ENGLAND V BELGIUM - LIVE WITH EURO CUP RANTER

LIVE ACTION FROM THE ENGLAND V BELGIUM GAME AT WEMBLEY. PLEASE REFRESH THIS PAGE FOR THE LATEST NEWS.

19.07 94 minutes of hard working average football. That should get us to the final 8, can't see much further than that. I like the attitude. Hard to beat maybe?

19.06 A break by Lukaku is judged offside with the final seconds ticking down. Belgium could consider luck wasn't on their side, but they weren't great.

19.03 An England break ends with Defoe and Walcott combining with a Defoe shot, off target. Theo has looked ok, but England look unthreatening.

18.57 Still England 1-0 up with six minutes to play. England get a corner from nothing.

18.55 Henderson comes on for Gerrard. Let's hope we don't hear that too often this summer, unless it's because we are 5-0 up.

18.54 On 81 minutes, quick feet by Walcott create a chance for Defoe. A sharp shot comes back off the inside of the post, and Belgium clear. Unlucky.

18.53 Lescott is back on with a headband and clean shirt. The game is opening up in the last ten minutes. Two shots from Belgium are either blocked or wide.

18.52 With 13 minutes to go, Gilet puts one wide of Joe Hart from 20 yards, and it clips the outside of the post and goes wide. An escape for England. Hart looks ruffled at present.

18.49 The bloke who looks a bit like Adebayor, Lukaku, has a chance but his shot is blocked. Lescott looks like he has been in a car accident after a collision. There is blood everywhere. It's like the 9th minute of an episode of casualty. I hope he's ok.

18.47 Defoe breaks, cuts it back, but cannot find Gerrard's run. England looking a bit brighter, but control on the ball and passing are still little better than average.

18.46 Hazard has looked average today. Somewhere between Nasri and Paul Dixon.

18.43 It's been comfortable for England but because they've worked hard and not given Belgium any time on the ball. However, there is a distinct lack of composure on the ball and the calm of Lampard or Barry is missing from the mix. Mertens is replaced by someone who looks a bit like Adebayor but isn't.

 18.42 John Terry apparently carrying a knock and is brought off on 70 minutes. Jagielka replaces him.

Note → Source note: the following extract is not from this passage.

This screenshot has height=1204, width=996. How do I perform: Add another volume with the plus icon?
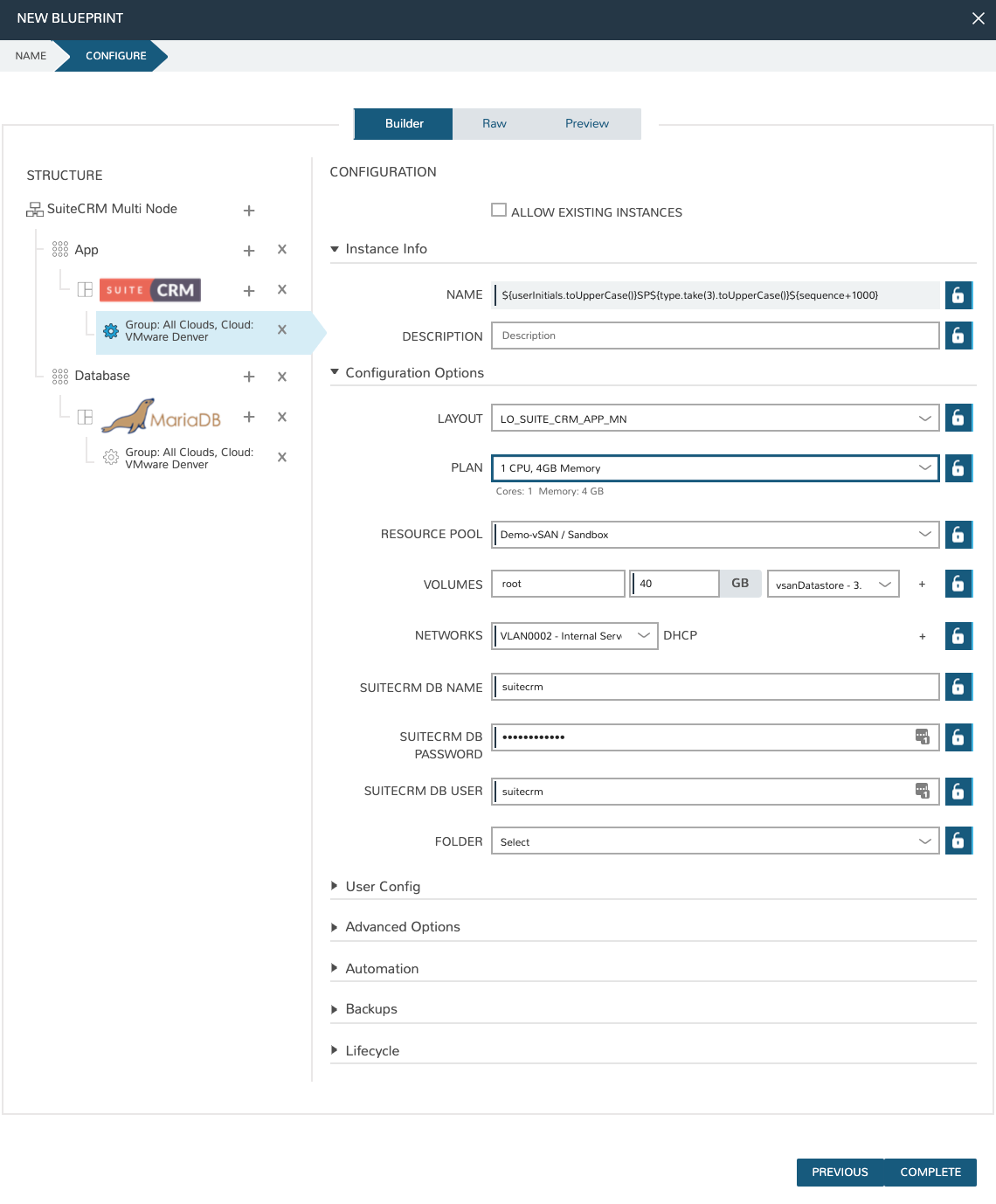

18.39. With 25 minutes to go, Young is brought off for Defoe, while Walcott replaces Oxade Chamberlain after a bright but ultimately unimpressive debut.

18.37 Nothing much happened for half an hour. Rooney is on for Welbeck. Dull.

18.02 Everyone wants the half time whistle, including me. AND HERE IT IS. AT HALF TIME ENGLAND 1 BELIGIUM 0. We have no experts in the studio, no video, no replays. SEE YOU IN 20 MINUTES AFTER A WEE AND STUFF.

17.58 Wellbeck breaks well from half way, but hogs the ball and is finally tackled in the box. But I think he's having a good game. Cole and Fellaini clash, with the ref and assistant ref discussing punishment. The Wembley band plays H-A-P-P-Y and all is well here right now. England break again, Gerrard has two shots blocked, Vermaelen doing well.

17.55 Five minutes to half time and I fancy a snack. 1-0 England.

17.51 GOAL!!! Danny Welbeck breaks and latches on to a great pass slotted through the defence by Ashley Young. Calmly lifts it over the keeper.

Great work, not a convincing game so far, but that should settle some nerves.

17.44 Scott Parker is booked for a lunging silly tackle. Then Ashley Cole fouls Eden Hazard. The free kick was rubbish, England break, but it falls apart with a foul on the half way line. A free kick for a foul on Ashley Young.

17.42 Who knew Fellaini played for Belgium. Whatever next? A bit like when Graham Le Saux played for England. Normandy chancer.

17.41 We cut to a view of David Beckham, sitting near Peter Shilton. Compared to Peter, David's head is tiny, like it has been shrunken by Posh in an evil witch ceremony. It is however normal size.

17.38 The Belgian bloke had a really good shot, just wide.

17.32 Cahill and Hart collide protecting the ball from a Belgian attacker. Cahill winded and wounded, Joe Hart looks on like a worried big brother. Cahil looking a bit embarassed. Julian Lescott stripping off. It's all getting a bit fruity. Lescott replaces Cahill.

17.29 Wellbeck makes a good run and loses Vermaelen, he pulls it back for the Ox from about 25 yards and while the shot is sweetly struck is goes like a rocket high above the bar. It would have been a great conversion.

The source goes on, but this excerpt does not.